Problems Using tex2D to Index Into Matrix I obtain incorrect values when I retrieve nondiagonal elem

Hello everyone,

I am having a lot of trouble trying to retrieve the matrix element A(m,n) from a 2D CUDA array. Interestingly, I obtain the correct element when m = n; i.e. the element is along the diagonal. Otherwise, I get some unexpected behavior; if, for example, I want to fetch element A(13,12), and I attempt to retrieve it using tex2D(tex, row + 0.5f, col + 0.5f), I get A(14,11). As far as I know, I am doing everything as I should, so I am really interested in knowing where I went wrong.

Below follows the kernel I am talking about, for reference. The error occurs right after the first two tex2D fetches, so the rest is not relevant. It is an implementation of matrix multiplication that uses tiling and prefetching, and works correctly when I do not use texture memory.

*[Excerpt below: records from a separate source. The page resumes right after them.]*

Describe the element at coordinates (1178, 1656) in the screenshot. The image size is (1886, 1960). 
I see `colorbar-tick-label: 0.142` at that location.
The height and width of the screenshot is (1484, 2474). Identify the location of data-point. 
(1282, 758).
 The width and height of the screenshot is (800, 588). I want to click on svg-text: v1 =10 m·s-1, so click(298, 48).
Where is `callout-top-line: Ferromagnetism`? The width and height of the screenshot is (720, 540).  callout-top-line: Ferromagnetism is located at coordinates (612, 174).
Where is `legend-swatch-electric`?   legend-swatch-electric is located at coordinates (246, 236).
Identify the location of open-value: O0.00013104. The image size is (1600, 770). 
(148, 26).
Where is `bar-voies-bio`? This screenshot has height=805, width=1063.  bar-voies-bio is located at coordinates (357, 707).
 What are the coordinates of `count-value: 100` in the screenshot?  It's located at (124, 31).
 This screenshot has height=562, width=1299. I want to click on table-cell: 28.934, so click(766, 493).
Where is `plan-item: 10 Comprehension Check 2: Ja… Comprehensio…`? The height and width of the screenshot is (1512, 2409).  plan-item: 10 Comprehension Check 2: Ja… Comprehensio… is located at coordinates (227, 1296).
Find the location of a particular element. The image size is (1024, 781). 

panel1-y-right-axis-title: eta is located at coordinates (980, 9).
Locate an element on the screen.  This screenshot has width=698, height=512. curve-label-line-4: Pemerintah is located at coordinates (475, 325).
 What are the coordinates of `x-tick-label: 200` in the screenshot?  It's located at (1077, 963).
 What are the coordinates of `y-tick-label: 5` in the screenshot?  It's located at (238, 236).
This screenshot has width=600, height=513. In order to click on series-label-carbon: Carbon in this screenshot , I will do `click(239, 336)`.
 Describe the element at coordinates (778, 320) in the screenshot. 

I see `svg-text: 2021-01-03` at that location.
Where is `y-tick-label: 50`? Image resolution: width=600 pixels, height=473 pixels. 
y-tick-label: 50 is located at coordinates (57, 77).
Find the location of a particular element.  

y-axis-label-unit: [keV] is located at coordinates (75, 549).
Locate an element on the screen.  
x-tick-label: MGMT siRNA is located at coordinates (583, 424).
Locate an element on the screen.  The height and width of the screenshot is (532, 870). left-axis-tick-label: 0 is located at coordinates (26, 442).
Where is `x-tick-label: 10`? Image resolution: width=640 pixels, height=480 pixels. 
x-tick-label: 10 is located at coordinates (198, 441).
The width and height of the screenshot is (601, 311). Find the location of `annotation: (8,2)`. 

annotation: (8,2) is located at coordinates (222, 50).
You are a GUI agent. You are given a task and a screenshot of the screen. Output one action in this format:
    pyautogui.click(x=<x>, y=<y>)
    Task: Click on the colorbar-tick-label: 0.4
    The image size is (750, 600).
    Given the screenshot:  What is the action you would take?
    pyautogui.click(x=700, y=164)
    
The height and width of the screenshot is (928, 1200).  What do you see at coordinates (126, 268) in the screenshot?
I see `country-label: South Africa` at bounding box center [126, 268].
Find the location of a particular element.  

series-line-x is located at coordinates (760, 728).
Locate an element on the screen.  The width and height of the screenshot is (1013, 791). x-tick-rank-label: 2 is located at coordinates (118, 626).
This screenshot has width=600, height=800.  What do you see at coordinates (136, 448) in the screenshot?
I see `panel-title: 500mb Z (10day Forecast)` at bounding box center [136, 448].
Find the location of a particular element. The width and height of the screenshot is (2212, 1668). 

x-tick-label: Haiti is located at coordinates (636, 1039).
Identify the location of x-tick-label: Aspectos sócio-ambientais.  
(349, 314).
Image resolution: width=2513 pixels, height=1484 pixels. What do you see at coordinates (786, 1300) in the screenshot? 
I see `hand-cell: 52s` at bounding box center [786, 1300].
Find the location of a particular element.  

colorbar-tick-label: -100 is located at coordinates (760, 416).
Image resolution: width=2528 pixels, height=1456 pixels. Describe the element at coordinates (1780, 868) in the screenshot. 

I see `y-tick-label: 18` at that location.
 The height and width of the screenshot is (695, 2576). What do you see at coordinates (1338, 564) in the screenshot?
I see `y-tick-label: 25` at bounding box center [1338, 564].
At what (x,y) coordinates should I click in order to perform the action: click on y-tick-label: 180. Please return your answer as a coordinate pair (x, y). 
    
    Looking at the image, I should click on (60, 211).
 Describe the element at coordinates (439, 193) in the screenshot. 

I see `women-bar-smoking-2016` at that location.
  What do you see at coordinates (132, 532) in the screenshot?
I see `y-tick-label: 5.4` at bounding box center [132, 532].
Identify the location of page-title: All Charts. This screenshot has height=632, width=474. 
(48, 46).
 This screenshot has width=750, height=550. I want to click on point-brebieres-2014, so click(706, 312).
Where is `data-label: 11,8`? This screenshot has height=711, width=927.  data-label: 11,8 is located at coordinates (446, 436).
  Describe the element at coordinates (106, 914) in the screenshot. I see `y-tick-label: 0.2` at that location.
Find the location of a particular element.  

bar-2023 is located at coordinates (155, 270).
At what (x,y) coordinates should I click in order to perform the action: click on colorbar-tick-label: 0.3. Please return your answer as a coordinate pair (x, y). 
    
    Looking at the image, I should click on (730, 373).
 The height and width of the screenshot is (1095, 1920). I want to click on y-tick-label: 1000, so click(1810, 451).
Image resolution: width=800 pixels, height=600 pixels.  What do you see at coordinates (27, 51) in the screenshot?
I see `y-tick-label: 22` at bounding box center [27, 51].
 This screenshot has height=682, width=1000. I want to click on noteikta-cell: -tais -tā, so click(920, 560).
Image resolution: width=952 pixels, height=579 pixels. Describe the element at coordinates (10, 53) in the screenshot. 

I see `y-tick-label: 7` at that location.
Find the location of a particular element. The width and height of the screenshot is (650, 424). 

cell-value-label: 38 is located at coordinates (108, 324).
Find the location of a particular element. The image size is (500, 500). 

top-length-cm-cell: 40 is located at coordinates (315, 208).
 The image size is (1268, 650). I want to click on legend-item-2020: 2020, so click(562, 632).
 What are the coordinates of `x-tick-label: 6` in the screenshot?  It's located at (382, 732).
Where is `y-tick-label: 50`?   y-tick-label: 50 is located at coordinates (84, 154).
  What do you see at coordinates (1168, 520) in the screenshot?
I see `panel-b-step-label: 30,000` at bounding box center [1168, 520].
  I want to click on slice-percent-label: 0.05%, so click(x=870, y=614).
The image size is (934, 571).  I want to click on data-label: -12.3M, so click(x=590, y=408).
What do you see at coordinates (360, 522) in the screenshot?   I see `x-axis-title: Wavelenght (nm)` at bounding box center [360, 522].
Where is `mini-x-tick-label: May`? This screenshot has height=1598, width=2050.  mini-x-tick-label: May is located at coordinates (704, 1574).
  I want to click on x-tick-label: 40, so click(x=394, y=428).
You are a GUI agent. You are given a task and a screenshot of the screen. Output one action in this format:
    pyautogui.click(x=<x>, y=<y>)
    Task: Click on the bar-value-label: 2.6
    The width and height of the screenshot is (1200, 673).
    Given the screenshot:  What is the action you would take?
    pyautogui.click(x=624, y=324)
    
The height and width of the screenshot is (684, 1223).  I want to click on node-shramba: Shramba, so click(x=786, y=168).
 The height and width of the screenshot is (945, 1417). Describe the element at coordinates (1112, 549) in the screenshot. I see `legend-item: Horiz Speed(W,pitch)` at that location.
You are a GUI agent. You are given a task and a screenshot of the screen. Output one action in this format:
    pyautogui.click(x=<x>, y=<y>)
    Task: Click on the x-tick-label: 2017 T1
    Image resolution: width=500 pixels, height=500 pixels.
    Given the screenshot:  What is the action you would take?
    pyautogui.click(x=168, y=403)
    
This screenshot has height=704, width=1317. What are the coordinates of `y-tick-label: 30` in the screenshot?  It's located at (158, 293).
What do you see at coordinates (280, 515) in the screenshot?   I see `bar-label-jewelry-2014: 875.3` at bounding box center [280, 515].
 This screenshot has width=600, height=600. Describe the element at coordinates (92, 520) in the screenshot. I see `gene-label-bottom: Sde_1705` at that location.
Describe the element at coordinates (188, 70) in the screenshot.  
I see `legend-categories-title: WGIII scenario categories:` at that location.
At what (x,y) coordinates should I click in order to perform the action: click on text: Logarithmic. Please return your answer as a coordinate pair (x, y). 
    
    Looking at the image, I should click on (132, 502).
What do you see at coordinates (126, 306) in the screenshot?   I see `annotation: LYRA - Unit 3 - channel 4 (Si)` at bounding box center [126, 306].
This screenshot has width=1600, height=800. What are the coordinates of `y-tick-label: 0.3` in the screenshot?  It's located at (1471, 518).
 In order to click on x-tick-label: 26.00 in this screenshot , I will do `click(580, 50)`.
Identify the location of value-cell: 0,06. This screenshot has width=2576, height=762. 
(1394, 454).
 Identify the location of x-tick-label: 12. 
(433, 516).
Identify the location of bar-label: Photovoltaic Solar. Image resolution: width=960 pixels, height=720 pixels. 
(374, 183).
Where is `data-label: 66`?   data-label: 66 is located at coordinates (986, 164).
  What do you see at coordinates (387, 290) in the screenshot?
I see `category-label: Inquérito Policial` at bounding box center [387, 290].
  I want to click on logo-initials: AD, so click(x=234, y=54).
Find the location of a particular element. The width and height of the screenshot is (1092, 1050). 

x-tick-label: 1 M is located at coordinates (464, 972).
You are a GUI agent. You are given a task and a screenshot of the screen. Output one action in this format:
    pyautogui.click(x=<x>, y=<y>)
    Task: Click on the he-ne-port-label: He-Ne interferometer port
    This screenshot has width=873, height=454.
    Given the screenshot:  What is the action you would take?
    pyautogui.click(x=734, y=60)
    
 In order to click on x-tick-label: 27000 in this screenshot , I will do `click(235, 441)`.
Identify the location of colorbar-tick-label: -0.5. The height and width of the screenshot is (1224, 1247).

Thank you very much for your help!

texture<float, 2, cudaReadModeElementType> tex_a;

texture<float, 2, cudaReadModeElementType> tex_b;

// Assume that BinaryFunc is multiplication, and AccumulationFunc is addition,

// so that the kernel computes the standard matrix product.

template <unsigned TileSize, class T, class SizeType, class BinaryFunc,

	 class AccumulationFunc>

__global__ void

matrix_prod_tex_prefetch(T* c, const SizeType dim, BinaryFunc binary_func,

	AccumulationFunc accum_func)

{

	__shared__ T as[TileSize][TileSize];

	__shared__ T bs[TileSize][TileSize];

	SizeType row = blockIdx.y * TileSize + threadIdx.y;

	SizeType col = blockIdx.x * TileSize + threadIdx.x;

	T p = 0;

	

	T l = tex2D(tex_a, row + 0.5f, threadIdx.x + 0.5f);

	T m = tex2D(tex_b, threadIdx.y + 0.5f, col + 0.5f);

        // ERROR: l and m are incorrect if row != col.

	__syncthreads();

	for (SizeType i = 1; i != dim / TileSize; ++i) {

		as[threadIdx.y][threadIdx.x] = l;

		bs[threadIdx.y][threadIdx.x] = m;

		__syncthreads();

		l = tex2D(tex_a, row + 0.5f, i * TileSize + threadIdx.x + 0.5f);

		m = tex2D(tex_b, i * TileSize + threadIdx.y + 0.5f, col + 0.5f);

		for (SizeType k = 0; k != TileSize; ++k) {

			p = accum_func(p, binary_func(

				as[threadIdx.y][k],

				bs[k][threadIdx.x]

			));

		}

		__syncthreads();

	}

	as[threadIdx.y][threadIdx.x] = l;

	bs[threadIdx.y][threadIdx.x] = m;

	__syncthreads();

	for (SizeType k = 0; k != TileSize; ++k) {

		p = accum_func(p, binary_func(

			as[threadIdx.y][k],

			bs[k][threadIdx.x]

		));

	}

	c[dim * row + col] = p;

}

Answer: swap threadIdx.x with threadIdx.y. Ultimately, it comes down to a matter of semantics: textures use the indices as offsets along the x- and y-axis we are all familiar with. Matrices use the indices to refer to the index of the row and column. Essentially, the basis vectors are swapped.

Be warned that while swapping the use of threadIdx.x and threadIdx.y for 1D memory layouts may yield equivalent results, you may lose coalesced memory access patterns in the process.